Bryan Duxbury wrote:
Nobody has any ideas about this?

-Bryan

On May 13, 2008, at 11:27 AM, Bryan Duxbury wrote:

I'm trying to create a java application that writes to HDFS. I have it set up such that hadoop-0.16.3 is on my machine, and the env variables HADOOP_HOME and HADOOP_CONF_DIR point to the correct respective directories. My app lives elsewhere, but generates it's classpath by looking in those environment variables.
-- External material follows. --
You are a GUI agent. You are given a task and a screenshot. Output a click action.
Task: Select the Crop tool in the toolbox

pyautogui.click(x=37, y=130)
Here's what my generated classpath looks like:

/Users/bryanduxbury/hadoop-0.16.3/conf:/Users/bryanduxbury/hadoop-0.16.3/hadoop-0.16.3-core.jar:/Users/bryanduxbury/hadoop-0.16.3/hadoop-0.16.3-test.jar:/Users/bryanduxbury/hadoop-0.16.3/lib/commons-cli-2.0-SNAPSHOT.jar:/Users/bryanduxbury/hadoop-0.16.3/lib/commons-codec-1.3.jar:/Users/bryanduxbury/hadoop-0.16.3/lib/commons-httpclient-3.0.1.jar:/Users/bryanduxbury/hadoop-0.16.3/lib/commons-logging-1.0.4.jar:/Users/bryanduxbury/hadoop-0.16.3/lib/commons-logging-api-1.0.4.jar:/Users/bryanduxbury/hadoop-0.16.3/lib/jets3t-0.5.0.jar:/Users/bryanduxbury/hadoop-0.16.3/lib/jetty-5.1.4.jar:/Users/bryanduxbury/hadoop-0.16.3/lib/jetty-ext/commons-el.jar:/Users/bryanduxbury/hadoop-0.16.3/lib/jetty-ext/jasper-compiler.jar:/Users/bryanduxbury/hadoop-0.16.3/lib/jetty-ext/jasper-runtime.jar:/Users/bryanduxbury/hadoop-0.16.3/lib/jetty-ext/jsp-api.jar:/Users/bryanduxbury/hadoop-0.16.3/lib/junit-3.8.1.jar:/Users/bryanduxbury/hadoop-0.16.3/lib/kfs-0.1.jar:/Users/bryanduxbury/hadoop-0.16.3/li
b/log4j-1.2.13.jar:/Users/bryanduxbury/hadoop-0.16.3/lib/servlet-api.jar:/Users/bryanduxbury/hadoop-0.16.3/lib/xmlenc-0.52.jar:/Users/bryanduxbury/projects/hdfs_collector/lib/jtestr-0.2.jar:/Users/bryanduxbury/projects/hdfs_collector/lib/jvyaml.jar:/Users/bryanduxbury/projects/hdfs_collector/lib/libthrift.jar:/Users/bryanduxbury/projects/hdfs_collector/build/hdfs_collector.jar


The problem I have is that when I go to get a FileSystem object for my file:/// files (for testing locally), I'm getting errors like this:

   [jtestr] java.io.IOException: No FileSystem for scheme: file
[jtestr] org/apache/hadoop/fs/FileSystem.java:1179:in `createFileSystem'
   [jtestr]       org/apache/hadoop/fs/FileSystem.java:55:in `access$300'
   [jtestr]       org/apache/hadoop/fs/FileSystem.java:1193:in `get'
   [jtestr]       org/apache/hadoop/fs/FileSystem.java:150:in `get'
   [jtestr]       org/apache/hadoop/fs/FileSystem.java:124:in `getNamed'
   [jtestr]       org/apache/hadoop/fs/FileSystem.java:96:in `get'


Filesystems get located by looking up your conf file for the mapping from url schema to classname. if a filesystem isnt found, it means your hadoop-default.xml isnt being picked up (its in the root of hadoop-core), or a different version is being picked up, which contains invalid data.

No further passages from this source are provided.